[Start Page excerpt]

Example) $y'=\displaystyle \frac{2x}{a^2}y^2\qquad y(0)=1 \qquad a>0$ const.

$Y(x)=\displaystyle \frac{a^2}{a^2-x^2}\quad -a<x<a$. Solution depends on size of $a$.

To determine $L$ take $\frac{\partial f}{\partial y}(x,y)=\frac{4xy}{a^2}$ $\therefore$ to have $L$ finite on $S$, $S$ must be bounded in $x$ and $y$, say $-c\le x\le c, -b\le y\le b$.

Theorem. (Existence)

$$\mbox {For } \left\{\begin{array}{l} y'=f(x,y)\\ y(x_0)=y_0 \end{array}\right.$$ (5)

if $f$ is continuous in a rectangle $S$ with center at $(x_0, y_0)$, say,

$$S=\left\{(x,y):\vert x-x_0\vert\le \alpha, \vert y-y_0\vert\le \beta\right\}$$

then the initial value problem (5) has a solution $y(x)$ for $\vert x-x_0\vert\le \min (\alpha, \beta/M)$, where $M$ is the maximum of $\vert f(x,y)\vert$ in $S$.

Example)

$$y'=(x+\sin y)^2$$

$$y(0)=3$$

$$-1\le x\le 1$$

$f(x)=(x+\sin y)^2$ and $(x_0, y_0)=(0,3)$

$$S=\{(x,y):\vert x\vert\le \alpha, \vert y-3\vert\le \beta\}$$

If $(x,y)\vert\le (\alpha + 1)^2\equiv M$. Want $\min (\alpha, \beta/M)\ge 1$ so set $\alpha=1$. Then $M=4$ and everything is consistent if $\beta\ge 4$. So theorem asserts that a solution exists on $\vert x\vert\le\min (\alpha, \beta/M)=1$.

$\Box$

A useful theorem: Consider

$$\left\{\begin{array}{l} Y'=T(x)Y\\ Y(a)= I \end{array}\right.$$ (6)

where $T(x)$ is an $n\times n$    matrix

Theorem. If $T(x)$ is continuous on $[a,b]$ and $k(x)\equiv \vert\vert T(x)\vert\vert\Rightarrow$ solution $Y(x)$ of (6) satisfies

$$\vert\vert Y(x)-I\vert\vert\le e^{\int^{x}_{a}k(t) dt}-1\quad x\ge a$$

Proof: exercise. $\Box$

[End Page excerpt]
[Start Given information]

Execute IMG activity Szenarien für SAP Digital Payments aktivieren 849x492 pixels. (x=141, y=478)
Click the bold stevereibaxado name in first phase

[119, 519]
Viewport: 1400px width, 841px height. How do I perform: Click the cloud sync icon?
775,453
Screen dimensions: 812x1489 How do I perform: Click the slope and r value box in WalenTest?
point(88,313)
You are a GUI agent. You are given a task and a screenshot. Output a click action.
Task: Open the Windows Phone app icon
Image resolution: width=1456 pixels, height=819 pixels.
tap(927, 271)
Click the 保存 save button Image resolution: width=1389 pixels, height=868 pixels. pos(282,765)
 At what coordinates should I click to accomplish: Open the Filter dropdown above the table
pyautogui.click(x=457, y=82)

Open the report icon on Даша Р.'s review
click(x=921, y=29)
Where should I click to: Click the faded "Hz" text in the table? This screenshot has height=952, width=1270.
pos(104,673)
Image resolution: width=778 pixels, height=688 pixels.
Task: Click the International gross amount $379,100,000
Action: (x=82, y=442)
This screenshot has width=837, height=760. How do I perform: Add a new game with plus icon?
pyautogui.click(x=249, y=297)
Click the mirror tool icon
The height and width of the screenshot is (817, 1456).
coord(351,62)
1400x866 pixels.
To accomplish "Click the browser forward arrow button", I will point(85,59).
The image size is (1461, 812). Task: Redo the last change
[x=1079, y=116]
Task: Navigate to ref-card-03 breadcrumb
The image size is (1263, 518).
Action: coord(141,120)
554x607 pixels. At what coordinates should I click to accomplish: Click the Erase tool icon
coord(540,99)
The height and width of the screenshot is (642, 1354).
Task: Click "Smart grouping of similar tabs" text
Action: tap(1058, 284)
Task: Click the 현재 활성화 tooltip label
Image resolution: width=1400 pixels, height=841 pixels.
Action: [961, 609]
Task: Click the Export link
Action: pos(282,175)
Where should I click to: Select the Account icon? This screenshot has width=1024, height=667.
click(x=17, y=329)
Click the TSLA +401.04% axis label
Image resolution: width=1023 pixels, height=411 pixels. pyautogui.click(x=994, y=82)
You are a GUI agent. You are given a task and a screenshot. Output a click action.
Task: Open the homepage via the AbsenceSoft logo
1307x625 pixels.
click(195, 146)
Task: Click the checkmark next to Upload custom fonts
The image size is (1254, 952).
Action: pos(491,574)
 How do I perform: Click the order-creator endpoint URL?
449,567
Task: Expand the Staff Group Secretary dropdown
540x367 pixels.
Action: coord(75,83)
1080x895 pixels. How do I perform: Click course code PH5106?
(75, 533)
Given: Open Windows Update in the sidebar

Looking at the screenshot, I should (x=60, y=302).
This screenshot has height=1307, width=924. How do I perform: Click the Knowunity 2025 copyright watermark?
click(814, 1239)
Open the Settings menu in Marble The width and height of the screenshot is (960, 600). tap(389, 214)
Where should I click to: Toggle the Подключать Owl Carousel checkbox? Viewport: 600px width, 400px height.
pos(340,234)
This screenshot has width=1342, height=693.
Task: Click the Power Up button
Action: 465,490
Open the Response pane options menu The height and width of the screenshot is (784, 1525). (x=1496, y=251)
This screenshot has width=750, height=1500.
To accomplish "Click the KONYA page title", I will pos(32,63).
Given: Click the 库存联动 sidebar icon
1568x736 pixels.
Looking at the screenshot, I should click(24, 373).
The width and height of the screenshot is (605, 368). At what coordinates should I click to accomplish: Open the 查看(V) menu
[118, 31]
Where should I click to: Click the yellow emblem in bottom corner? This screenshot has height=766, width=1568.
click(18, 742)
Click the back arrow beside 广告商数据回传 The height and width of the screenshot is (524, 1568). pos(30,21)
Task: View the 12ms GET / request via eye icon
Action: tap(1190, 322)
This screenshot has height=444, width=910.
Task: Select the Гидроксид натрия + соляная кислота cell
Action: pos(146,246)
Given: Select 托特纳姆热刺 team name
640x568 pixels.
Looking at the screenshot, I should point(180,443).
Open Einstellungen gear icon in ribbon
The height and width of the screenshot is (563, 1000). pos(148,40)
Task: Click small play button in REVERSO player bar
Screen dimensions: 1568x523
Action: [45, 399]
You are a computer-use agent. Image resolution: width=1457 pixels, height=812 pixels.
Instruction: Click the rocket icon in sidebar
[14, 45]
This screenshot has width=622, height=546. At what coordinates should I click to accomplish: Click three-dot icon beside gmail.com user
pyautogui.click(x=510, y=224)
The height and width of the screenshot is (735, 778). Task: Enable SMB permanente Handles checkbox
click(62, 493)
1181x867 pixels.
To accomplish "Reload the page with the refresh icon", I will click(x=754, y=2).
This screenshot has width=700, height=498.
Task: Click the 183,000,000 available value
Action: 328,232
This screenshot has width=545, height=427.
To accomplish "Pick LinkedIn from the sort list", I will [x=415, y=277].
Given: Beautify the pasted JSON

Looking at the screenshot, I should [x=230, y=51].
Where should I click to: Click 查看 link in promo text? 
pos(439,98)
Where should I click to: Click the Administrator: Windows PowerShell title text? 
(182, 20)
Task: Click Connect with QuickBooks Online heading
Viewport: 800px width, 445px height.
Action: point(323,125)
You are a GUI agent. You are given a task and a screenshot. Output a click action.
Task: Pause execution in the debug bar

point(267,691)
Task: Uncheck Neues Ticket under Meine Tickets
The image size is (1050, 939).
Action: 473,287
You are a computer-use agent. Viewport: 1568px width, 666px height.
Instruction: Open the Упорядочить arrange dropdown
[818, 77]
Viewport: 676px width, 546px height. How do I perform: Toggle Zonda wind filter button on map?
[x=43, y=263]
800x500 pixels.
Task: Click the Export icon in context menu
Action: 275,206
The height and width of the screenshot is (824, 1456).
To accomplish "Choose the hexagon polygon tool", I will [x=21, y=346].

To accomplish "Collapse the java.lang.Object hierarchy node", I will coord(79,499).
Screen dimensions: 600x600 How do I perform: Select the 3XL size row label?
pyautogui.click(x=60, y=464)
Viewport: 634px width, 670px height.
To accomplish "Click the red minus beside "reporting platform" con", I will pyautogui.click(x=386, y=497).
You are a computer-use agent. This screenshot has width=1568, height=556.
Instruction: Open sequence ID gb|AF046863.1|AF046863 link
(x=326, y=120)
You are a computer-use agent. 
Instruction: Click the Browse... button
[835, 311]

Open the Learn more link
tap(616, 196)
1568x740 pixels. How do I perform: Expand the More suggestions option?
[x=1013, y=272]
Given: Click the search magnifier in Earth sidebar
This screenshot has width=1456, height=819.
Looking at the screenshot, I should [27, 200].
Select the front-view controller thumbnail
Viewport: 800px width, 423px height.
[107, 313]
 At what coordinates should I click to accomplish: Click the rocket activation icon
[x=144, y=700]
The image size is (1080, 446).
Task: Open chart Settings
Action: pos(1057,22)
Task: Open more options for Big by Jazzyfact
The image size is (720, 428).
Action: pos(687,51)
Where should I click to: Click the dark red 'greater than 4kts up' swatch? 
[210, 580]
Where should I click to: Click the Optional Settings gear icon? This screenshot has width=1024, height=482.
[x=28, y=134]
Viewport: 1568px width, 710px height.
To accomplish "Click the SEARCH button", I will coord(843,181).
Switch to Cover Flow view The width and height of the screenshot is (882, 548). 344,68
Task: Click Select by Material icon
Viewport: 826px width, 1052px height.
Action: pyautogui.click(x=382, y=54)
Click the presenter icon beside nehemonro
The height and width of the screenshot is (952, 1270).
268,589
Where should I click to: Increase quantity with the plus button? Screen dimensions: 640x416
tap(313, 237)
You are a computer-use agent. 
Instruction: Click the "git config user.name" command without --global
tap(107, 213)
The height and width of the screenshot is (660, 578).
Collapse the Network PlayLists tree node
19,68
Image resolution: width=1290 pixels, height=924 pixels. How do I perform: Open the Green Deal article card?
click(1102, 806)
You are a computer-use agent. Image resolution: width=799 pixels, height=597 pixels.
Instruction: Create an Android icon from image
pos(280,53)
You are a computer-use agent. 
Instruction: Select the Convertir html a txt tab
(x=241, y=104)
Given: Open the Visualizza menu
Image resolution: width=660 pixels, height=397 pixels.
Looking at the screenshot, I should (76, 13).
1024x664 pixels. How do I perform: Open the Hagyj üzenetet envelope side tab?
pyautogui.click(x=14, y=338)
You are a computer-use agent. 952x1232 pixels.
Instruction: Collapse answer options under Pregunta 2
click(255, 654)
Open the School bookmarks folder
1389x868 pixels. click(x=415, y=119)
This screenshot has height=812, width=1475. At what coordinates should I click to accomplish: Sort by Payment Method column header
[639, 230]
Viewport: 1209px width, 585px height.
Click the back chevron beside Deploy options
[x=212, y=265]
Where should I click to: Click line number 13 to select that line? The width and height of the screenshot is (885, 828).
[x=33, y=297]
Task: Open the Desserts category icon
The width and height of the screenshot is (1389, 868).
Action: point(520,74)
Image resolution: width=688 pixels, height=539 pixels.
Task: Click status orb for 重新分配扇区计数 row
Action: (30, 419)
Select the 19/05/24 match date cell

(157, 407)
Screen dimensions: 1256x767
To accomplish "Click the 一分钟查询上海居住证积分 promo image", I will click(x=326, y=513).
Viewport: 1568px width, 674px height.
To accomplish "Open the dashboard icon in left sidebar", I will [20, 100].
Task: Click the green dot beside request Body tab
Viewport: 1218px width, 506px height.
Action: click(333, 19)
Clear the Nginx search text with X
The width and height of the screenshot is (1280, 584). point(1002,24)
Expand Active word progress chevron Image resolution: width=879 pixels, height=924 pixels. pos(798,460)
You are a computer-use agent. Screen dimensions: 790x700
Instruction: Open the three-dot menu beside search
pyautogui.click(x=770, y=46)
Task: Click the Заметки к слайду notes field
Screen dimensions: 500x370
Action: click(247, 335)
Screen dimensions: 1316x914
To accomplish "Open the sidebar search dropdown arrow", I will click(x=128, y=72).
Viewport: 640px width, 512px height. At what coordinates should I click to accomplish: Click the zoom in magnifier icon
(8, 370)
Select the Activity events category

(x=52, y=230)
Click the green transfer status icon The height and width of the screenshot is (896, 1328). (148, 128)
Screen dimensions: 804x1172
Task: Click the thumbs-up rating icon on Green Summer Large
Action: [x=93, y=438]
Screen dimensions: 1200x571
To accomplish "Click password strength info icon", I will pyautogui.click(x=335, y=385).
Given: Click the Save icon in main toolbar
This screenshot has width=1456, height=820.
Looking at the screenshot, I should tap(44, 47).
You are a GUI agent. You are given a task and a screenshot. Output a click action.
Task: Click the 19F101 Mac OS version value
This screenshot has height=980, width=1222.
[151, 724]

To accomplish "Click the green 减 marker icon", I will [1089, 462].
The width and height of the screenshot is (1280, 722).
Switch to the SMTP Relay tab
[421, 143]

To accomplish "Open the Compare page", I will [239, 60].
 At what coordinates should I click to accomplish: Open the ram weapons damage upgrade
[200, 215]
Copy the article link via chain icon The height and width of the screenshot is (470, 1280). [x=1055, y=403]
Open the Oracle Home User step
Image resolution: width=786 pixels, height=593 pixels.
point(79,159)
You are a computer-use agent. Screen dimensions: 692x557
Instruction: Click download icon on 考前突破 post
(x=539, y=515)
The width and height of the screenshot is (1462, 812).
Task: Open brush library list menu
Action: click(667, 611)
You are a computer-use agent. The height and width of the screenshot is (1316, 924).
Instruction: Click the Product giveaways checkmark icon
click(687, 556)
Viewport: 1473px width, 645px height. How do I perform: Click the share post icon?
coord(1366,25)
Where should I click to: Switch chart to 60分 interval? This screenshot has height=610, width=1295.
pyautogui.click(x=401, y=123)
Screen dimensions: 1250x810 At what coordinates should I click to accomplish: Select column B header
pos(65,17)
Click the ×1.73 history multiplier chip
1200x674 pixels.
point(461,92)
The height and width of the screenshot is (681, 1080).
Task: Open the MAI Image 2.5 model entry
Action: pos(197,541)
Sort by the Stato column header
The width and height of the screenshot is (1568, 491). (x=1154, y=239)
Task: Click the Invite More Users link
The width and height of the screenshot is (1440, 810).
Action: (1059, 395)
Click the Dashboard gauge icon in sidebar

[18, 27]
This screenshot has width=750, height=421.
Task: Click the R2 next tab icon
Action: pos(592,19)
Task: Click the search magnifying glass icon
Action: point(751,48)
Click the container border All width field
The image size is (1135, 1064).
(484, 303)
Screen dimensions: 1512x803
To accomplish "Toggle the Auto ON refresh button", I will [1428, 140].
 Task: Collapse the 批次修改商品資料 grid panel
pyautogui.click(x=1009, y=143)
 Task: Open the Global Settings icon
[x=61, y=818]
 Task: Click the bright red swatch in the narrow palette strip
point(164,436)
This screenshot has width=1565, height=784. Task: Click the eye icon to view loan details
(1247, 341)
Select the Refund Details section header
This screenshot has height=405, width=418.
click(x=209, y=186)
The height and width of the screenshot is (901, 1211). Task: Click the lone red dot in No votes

[End Given information]

Short task: Copy the differential equations notes word for word, starting at "To determine $L$" and ending at "-b\le y\le b$.". The lines after the text are separate material with no link to it.

Result of the exercise:
To determine $L$ take $\frac{\partial f}{\partial y}(x,y)=\frac{4xy}{a^2}$ $\therefore$ to have $L$ finite on $S$, $S$ must be bounded in $x$ and $y$, say $-c\le x\le c, -b\le y\le b$.